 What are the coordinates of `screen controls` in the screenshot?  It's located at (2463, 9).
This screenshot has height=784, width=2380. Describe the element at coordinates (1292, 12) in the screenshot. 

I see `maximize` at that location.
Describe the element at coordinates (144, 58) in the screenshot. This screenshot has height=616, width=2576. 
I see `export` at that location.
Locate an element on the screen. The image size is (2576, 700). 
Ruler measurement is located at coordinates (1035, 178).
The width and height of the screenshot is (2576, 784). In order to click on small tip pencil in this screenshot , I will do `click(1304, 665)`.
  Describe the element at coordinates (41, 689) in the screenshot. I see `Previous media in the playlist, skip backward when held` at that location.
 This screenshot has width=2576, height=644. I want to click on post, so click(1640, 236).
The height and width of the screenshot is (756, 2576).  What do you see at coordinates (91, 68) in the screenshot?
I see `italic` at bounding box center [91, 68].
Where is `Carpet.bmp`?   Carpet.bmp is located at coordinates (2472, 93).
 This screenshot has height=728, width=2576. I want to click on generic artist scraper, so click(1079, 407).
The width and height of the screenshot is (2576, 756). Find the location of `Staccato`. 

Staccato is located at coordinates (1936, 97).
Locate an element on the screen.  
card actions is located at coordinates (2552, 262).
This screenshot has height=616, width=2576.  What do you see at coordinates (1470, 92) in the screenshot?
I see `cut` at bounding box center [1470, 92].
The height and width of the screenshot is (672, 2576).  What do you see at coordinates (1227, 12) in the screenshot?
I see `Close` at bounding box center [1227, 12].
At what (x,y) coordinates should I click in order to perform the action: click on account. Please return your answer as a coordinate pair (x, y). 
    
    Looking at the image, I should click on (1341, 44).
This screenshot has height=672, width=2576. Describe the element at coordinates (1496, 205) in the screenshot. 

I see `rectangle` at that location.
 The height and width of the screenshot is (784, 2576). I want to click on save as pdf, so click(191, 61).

++++++++++++++++++++

▶ _REQUIRED TASK_: Copy the records above word for word, from the very start down to the line that contains "Ruler measurement is", with both of those lines included.

▶ _CORRECT OUTPUT_:
 What are the coordinates of `screen controls` in the screenshot?  It's located at (2463, 9).
This screenshot has height=784, width=2380. Describe the element at coordinates (1292, 12) in the screenshot. 

I see `maximize` at that location.
Describe the element at coordinates (144, 58) in the screenshot. This screenshot has height=616, width=2576. 
I see `export` at that location.
Locate an element on the screen. The image size is (2576, 700). 
Ruler measurement is located at coordinates (1035, 178).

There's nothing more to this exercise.